■ TASK INSTRUCTIONS ■
Work out how many lines in the data include the string "will"; reply with that number alone.

■ SUPPLIED ENTRIES ■
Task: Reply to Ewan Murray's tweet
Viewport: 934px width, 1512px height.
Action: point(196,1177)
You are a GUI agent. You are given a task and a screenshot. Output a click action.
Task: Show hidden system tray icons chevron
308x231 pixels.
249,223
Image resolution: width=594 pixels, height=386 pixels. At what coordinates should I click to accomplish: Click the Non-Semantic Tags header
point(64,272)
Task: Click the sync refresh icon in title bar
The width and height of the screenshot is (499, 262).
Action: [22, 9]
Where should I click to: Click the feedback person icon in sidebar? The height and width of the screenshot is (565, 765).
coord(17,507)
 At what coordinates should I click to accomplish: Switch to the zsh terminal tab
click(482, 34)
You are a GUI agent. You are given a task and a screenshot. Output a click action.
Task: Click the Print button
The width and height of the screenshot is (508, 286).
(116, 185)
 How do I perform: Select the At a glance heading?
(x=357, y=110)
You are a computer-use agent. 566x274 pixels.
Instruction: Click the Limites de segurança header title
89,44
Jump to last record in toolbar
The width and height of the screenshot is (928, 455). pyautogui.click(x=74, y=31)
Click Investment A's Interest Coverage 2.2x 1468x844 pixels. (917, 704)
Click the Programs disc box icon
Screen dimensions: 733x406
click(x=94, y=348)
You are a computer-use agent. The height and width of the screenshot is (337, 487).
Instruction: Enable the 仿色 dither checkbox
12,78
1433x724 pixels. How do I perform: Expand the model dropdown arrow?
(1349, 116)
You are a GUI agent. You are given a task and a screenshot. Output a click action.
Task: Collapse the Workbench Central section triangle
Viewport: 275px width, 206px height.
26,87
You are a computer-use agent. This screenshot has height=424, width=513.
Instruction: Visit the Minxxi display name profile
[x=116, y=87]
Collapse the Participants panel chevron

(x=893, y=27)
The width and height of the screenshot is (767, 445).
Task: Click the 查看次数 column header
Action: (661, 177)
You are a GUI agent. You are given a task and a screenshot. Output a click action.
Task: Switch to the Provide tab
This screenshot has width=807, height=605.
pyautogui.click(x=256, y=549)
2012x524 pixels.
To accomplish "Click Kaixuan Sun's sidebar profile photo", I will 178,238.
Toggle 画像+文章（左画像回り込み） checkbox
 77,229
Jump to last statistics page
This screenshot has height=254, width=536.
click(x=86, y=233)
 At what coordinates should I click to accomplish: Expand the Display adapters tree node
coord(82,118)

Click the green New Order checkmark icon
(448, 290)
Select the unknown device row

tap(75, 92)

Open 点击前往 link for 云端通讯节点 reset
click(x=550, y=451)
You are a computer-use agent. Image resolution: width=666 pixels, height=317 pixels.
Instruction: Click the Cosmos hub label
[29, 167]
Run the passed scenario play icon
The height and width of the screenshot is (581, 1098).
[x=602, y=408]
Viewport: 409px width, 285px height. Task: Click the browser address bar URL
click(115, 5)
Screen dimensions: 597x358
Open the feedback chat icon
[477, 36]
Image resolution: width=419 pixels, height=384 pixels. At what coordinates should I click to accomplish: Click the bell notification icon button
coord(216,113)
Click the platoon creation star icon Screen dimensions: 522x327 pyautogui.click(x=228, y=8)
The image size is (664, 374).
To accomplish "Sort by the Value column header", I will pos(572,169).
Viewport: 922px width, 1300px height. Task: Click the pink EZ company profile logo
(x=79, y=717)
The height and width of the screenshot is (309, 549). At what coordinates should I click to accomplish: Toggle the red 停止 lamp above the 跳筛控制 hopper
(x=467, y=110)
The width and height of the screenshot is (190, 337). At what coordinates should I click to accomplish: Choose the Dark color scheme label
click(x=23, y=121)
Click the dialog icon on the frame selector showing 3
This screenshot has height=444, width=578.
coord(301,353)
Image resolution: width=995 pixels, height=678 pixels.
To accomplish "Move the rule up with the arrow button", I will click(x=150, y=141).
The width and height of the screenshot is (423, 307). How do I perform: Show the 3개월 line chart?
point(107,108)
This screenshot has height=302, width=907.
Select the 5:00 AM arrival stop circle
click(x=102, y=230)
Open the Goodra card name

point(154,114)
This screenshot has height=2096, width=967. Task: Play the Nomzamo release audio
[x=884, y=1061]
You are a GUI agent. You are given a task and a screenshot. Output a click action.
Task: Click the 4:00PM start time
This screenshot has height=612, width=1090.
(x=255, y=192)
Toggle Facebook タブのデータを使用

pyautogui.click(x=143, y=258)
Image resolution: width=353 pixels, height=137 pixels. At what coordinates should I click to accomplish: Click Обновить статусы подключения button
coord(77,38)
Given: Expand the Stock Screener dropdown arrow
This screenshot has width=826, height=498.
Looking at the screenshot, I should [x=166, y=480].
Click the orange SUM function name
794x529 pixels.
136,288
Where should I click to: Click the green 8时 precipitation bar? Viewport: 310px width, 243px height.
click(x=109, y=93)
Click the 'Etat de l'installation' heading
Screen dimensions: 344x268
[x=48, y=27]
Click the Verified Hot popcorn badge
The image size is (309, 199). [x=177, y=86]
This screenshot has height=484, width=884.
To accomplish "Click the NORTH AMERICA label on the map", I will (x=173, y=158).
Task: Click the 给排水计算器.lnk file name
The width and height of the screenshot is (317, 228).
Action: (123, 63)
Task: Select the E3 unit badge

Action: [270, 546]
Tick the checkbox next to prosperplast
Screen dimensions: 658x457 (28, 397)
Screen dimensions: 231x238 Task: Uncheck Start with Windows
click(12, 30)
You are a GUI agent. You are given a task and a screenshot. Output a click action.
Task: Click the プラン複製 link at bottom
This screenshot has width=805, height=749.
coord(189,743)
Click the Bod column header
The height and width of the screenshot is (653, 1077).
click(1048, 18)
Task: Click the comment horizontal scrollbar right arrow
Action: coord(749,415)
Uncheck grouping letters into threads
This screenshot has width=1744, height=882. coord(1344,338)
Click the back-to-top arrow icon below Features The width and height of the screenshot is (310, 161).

■ SOLUTION TO THE PROBLEM ■
4